The fist byte of the register contains the number of bytes of data. For this register, its value is fixed to 7.
TC_ONOFF¶
Using the TC_ONOFF command with a zero argument disables Temperature Control, while any non-zero value enables it.
Fan control PID¶
When the fans connected provide a tachometer output, fan speed control can be enabled. This is implemented using PID controllers, with each fan having its own instance. The main data structure of the PID implementation is
-
struct
pid_cntrl_t
¶
This is used by the main software to set the PID setpoint, and by the PID controller to hold integration data. The main function that has to be called every timestep is described below:
-
float
pid_compute
(pid_cntrl_t *pid_inst, float input)¶ use this function with a PID structure and an input to calculate the output for each timestep.
Compute the PID output for the next timestep
- Return
the PID controller output
- Parameters
pid_inst
: struct that holds the PID controller’s configurationinput
: the current input to the PID controller
Temperature control¶
The MoniMod implements a very flexible temperature control scheme.

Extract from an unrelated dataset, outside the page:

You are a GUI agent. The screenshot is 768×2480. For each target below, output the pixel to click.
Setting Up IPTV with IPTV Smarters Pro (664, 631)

Each fan can be assigned its own 3-point temperature–speed curve, as in Fig. 9. Temperatures outside the set range will adopt the speed of the minimum and maximum temperature, accordingly.

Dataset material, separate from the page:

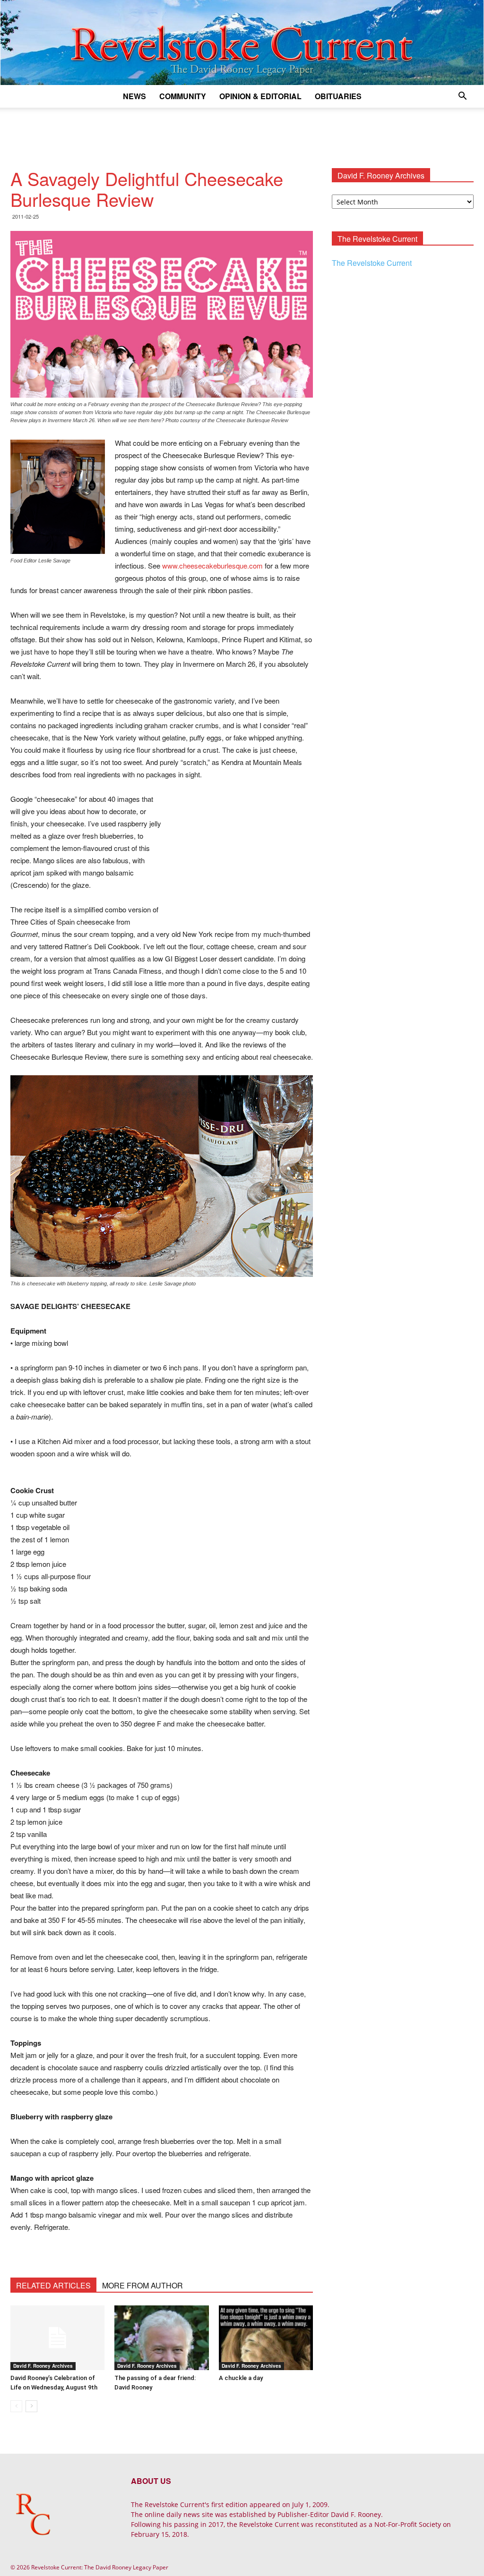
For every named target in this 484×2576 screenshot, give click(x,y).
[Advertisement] (242, 133)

Moreover, the temperature each fan considers for its curve is a weighted product of all three monitored temperatures, as in Fig. 10. This allows one to easily configure the MoniMod to match a wide variety of fan / sensor setups, e.g.:
each fan is assigned its own temperature sensor
all three temperatures are averaged to give a more precise system temperature
one fan blows directly on a sensitive component which is monitored, the other two fans handle the rest of the system
Test firmware¶
To help with development, a test firmware has been written for a Feather M0 Basic minimal development board.
Mitigation measures¶
The MoniMod will be used in radiation environments. Although its function is not critical and it can be remotely reset upon loss of communication, some measures have been taken to minimize interruptions and data corruption, leading to an improved QoS.
TMR using COAST¶
The COAST LLVM passes can be optionally used to automatically implement TMR (Triple Modular Redundancy) in important and long-lived variables. This can particularly benefit the integrity of dynamic configuration data that gets set in the memory once and then gets read periodically, or state machines such as the one in the I2C interrupt handlers which is critical for stable communications.
NOPs and trampolines¶
The Program Counter is also sensitive to SEUs; in fact, execution can
sometimes jump to an invalid address. To help mitigate failures owed
to this mechanism, any region of unused memory space has been filled
with NOP
instructions, and a small trampoline function as an
epilogue that will reset the stack pointer and jump to the device
initialization code. Furthermore, the instruction that comprises the
main loop has been placed at a “strategic” location, aligned by
0x8000
: that way, a bit-flip in any of the lower bits will
send execution to the upper memory region, filled with the NOPs and
concluding at the trampoline.
Watchdog¶
The uC integrates a watchdog peripheral: this is fed every time the main timer callback runs, i.e. every 10ms. The watchdog is set to trigger if it doesn’t get fed for 20ms – as soon as the main loop skips a beat. That ensures a quick revival of the uC and should lead to minimal downtime.
Bling scrubbing¶
Blindly scrubbing the configuration of peripherals can be used to reduce gradual corruption of their configuration during operation. The frequency has to be carefully selected to minimize downtime.
Note
This hasn’t been implemented yet, this is a reminder to do it.
Stack protection¶
The compilers’ stack protection feature is enabled to catch the corner case that some loop goes awry and corrupts the stack due to some SEU. In case that happens, the uC quickly gets reset.
Toolchains¶
The project can be built with GCC and Clang / LLVM compilers; one can switch between the two simply by setting a Makefile variable. Note, however, that TMR only works with Clang.